Today, April 4th, is the Megalesia-the festival to the great mother Goddess, Cybele. Cybele is considered the original Earth Goddess, she has a possible precursor in the earliest neolithic at Çatalhöyük (in the Konyaregion) where the statue of a pregnant goddess seated on a lion throne was found in a granary. She is Phrygia's only known goddess, and was probably its state deity. Her Phrygian cult was adopted and adapted by Greek colonists of Asia Minor and spread from there to mainland Greece and its more distant western colonies from around the 6th century BCE.
The Megalesia festival to Magna Mater commenced on April 4, the anniversary of Cybele’s arrival in Rome. The festival lasted for six days, the mood of this festival, like that of the whole month in which it took place, was full of general rejoicings and feasting. It was usual for the wealthy Romans on this occasion to invite one another mutually to formal meals, and the extravagant habits and the good living during these festive days were probably carried to a very high level.
Cybele as the thirteenth deity of an otherwise symmetrical, classic Greco-Roman zodiac, in which each of twelve zodiacal houses (represented by particular constellations) is ruled by one of twelve deities, known in Greece as the Twelve Olympians and in Rome as the Di Consentes. Manilius has Cybele and Jupiter as co-rulers of Leo (the Lion), in astrological opposition to Juno, who rules Aquarius. Modern scholarship remarks that as Cybele's Leo rises above the horizon, Taurus (the Bull) sets; the lion thus dominates the bull.
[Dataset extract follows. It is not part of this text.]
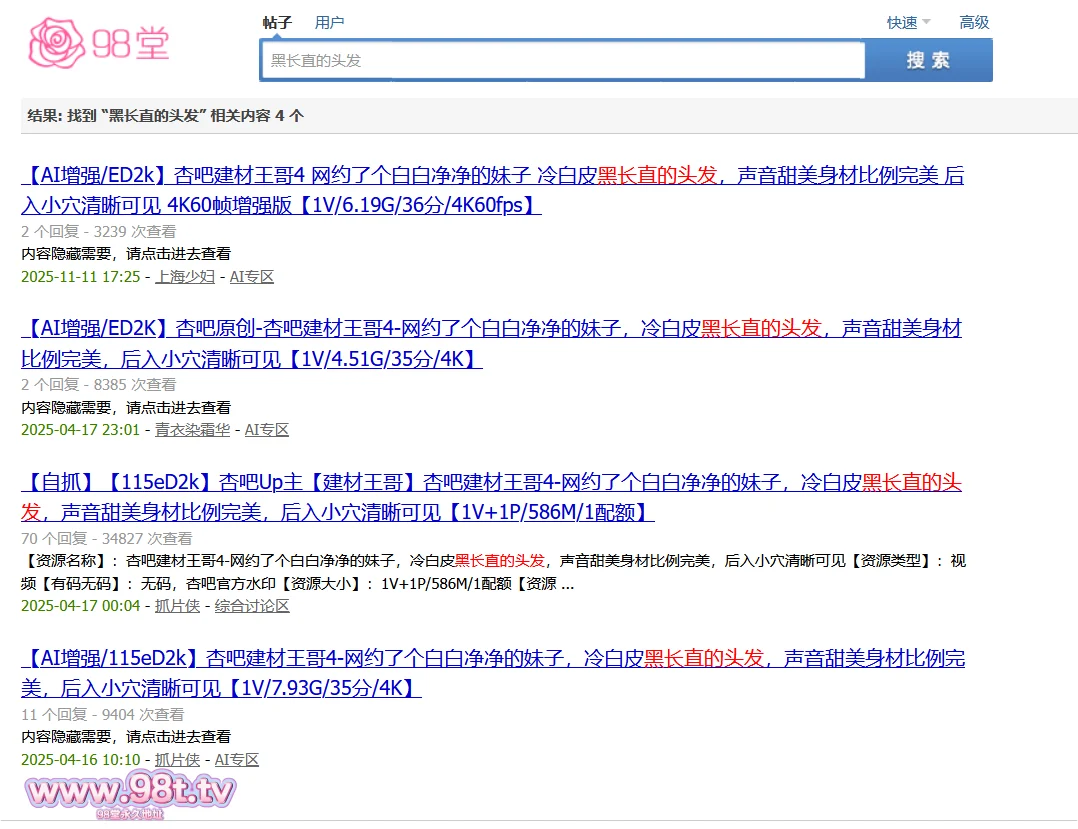Click author 抓片侠 on the 2025-04-16 10:10 post

pos(177,760)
Some of the possible Greek models for Cybele's Megalensia festival include representations of lions attacking and dominating bulls. The festival date coincided, more or less, with events of the Roman agricultural calendar (around April 12) when farmers were advised to dig their vineyards, break up the soil, sow millet "and - curiously apposite, given the nature of the Mother's priests - castrate cattle and other animals.
The Oracle of Delphi brought Cybele to Rome, so the act of divining the future is associated with her. Pay tribute to the all-powerful Goddess today. Follow the noisy precedent established by her worshipers over two thousand years ago and clash some cymbals, shake a tambourine, or bang a drum as you invoke the Great Mother.